Old Gray, my faithful 2006 Ford F-150 pickup, is the best truck I have ever owned. Saying good-bye to this rig that has taken me on hundreds of hunts both near and far was a sad day.
But what better way to end our time together than a final pheasant hunt on familiar ground?
Next week, Old Gray’s duties will be assumed by a Ford Ranger pickup I have tentatively nicknamed Move-Along Rouge. Rouge will not have the career that Gray has enjoyed; I simply do not have that many years of hunting left in me. But it is time for a change, and Rouge will be better suited to tow our Scamp trailer to the warmth of the Southwest states each winter.
It is time for a change. But I’m going to miss this old Ford F-150. A lot.
Gray wasn’t always old, of course. He was a youngster when he became my truck in 2008. That was the year my ’93 GMC pickup, Rugged Red, was clearly ailing and failing and had reached the stage of its mechanical life when I could no longer depend on it to make another journey to the high plains shortgrass prairies for a sharptail grouse hunt.
Rugged Red was a damned good truck, but looking back, it did not measure up to Old Gray’s many years of hard work, long drives, and trouble-free service.
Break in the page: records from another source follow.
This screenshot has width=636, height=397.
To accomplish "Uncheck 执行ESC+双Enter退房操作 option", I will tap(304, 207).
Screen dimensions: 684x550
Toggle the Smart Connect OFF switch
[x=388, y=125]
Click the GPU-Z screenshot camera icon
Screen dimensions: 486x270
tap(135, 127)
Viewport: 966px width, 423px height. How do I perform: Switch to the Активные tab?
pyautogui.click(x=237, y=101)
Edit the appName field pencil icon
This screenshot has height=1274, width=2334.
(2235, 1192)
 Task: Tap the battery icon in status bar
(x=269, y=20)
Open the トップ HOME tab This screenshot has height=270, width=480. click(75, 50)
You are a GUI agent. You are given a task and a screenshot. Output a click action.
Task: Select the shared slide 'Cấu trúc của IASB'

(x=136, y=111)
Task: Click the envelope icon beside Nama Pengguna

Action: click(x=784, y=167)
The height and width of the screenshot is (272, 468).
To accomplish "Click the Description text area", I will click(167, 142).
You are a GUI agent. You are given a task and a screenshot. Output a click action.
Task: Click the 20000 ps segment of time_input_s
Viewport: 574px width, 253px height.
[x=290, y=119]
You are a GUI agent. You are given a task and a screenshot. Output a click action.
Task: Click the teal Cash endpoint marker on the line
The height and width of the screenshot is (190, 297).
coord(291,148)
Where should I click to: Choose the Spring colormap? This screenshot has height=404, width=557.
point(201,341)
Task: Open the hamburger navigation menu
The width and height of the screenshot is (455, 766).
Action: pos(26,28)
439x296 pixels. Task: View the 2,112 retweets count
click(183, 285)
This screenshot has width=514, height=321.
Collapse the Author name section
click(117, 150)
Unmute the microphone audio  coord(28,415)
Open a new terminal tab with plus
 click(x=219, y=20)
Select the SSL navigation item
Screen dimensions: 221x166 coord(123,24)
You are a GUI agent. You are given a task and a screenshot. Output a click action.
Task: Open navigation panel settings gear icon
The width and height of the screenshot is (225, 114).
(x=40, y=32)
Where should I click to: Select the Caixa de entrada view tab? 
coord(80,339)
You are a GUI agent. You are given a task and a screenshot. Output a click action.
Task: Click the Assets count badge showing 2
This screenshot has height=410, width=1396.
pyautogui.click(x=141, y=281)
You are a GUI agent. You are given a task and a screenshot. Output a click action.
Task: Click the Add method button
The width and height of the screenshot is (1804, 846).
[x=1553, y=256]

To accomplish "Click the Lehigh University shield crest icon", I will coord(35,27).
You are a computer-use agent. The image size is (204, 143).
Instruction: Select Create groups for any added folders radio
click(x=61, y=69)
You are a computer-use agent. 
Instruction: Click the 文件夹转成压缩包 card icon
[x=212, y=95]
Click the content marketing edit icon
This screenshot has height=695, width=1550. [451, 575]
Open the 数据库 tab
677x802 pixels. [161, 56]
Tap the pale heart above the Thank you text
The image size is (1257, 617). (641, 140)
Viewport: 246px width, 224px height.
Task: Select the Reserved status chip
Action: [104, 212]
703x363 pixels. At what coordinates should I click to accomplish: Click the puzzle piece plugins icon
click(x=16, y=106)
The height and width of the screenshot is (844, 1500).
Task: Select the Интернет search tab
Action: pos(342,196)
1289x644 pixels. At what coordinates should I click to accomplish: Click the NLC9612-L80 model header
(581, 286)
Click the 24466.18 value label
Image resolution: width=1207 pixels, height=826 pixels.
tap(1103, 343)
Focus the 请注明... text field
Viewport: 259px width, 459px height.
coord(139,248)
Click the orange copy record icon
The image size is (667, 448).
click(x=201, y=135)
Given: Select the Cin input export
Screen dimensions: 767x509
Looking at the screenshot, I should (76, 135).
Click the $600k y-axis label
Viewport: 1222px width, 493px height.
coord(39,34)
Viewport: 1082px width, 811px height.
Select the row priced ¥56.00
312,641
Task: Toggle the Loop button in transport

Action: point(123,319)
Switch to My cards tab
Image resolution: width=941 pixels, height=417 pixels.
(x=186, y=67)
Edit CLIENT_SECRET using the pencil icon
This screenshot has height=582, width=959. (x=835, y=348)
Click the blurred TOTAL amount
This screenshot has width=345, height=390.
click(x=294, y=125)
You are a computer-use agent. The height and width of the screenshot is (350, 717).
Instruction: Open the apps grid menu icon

This reliable charcoal gray F-150 never gave me much mechanical trouble, except for an exhaust recycling valve on one Nebraska Sandhills hunt (which was easily replaced by the local Ford dealership in Valentine), and a worn-out universal joint in the steering column (which was repaired in one day by the local Ford dealership in my hometown of Decorah).
The pickup’s 4.6-liter Triton V8 engine did everything I asked of it: towing boats and trailers, off-roading in 4WD, firewood hauling, farm work, pulling other vehicles out of ditches, stretching barbed wire for fencing, and traveling highways and byways for more than 130,000 miles on hunting and camping trips. On Old Gray’s final day, that engine was running as smoothly as it did 14 years ago when I drove it off the Ford sales lot.
Old Gray hauled more than 20 field-dressed deer carcasses from our woodlands and hayfields over the years, but more important from my point of view were the countless upland gamebirds that came home packed in coolers and crates from our days of hunts with dog and shotgun: pheasants, quail, sharptail grouse, prairie chickens, ruffed grouse, woodcock, doves, and one unfortunate snipe.
Gray took me on hunting trips all across Iowa and to North Dakota, South Dakota, Nebraska, Kansas, Minnesota, and Wisconsin. He rolled along highways in at least eight other states on holiday and vacation trips, usually carrying a birddog or two. The subtle odor of wet dog was part of Old Gray’s ambience. So were feathers and dog hair. And a trace of cigar smoke.
I wish I could say that my final bird hunt with Gray was a perfect day with a bag limit of three roosters, but December pheasant hunts seldom work out that way. My French spaniel Abbey and I parked Gray on the east side of a 150-acre CRP field that was a thick mass of head-high switch grass and did our best to keep track of one another as we plowed our way through. In the course of two hours of hard hunting, we put up six pheasants, three hens and three roosters. I took shots at two of the roosters and knocked one down.
Abbey could not mark the bird down, but when I led her to the place it had fallen and told her “Hunt dead!” she found the bird’s scent and tracked flawlessly. Unfortunately its trail led to a bulldozed pile of trees and brush, a house-size tangle that had once grown in the field’s waterway. Abbey yipped and barked in frustration as she dug at the six-foot-high jumble of tree trunks and branches, trying to squirm her way down through. I unloaded my gun and tried to help by pulling away snarled limbs, but down in the depths of the pile I could see a much twisted and bent 10-inch corrugated steel culvert.
Abbey stuck her head inside the pipe, and her yips became more frantic as she sought to grab what must have been the just-out-of-reach rooster. I called her off, fearing that she would get her head and shoulders wedged and I would be unable to reach her to pull her out.
“Sometime this kind of stuff happens,” I told her. I may have used a harsher word than “stuff.”
“I could have had him!” Abbey complained. But I’m not risking injury to my wonder dog for a rooster that outsmarted us.
So it was that Gray’s final bird hunt produced no birds, as many of them have over his nearly 14 years of the chasser life. Maybe that was a fitting end, a tacit understanding that “There will be other days ahead.”
And I hope there will be more days of bird hunting ahead for this old truck, even though they will not be with me. Good-bye, Old Gray. I’m going to miss you.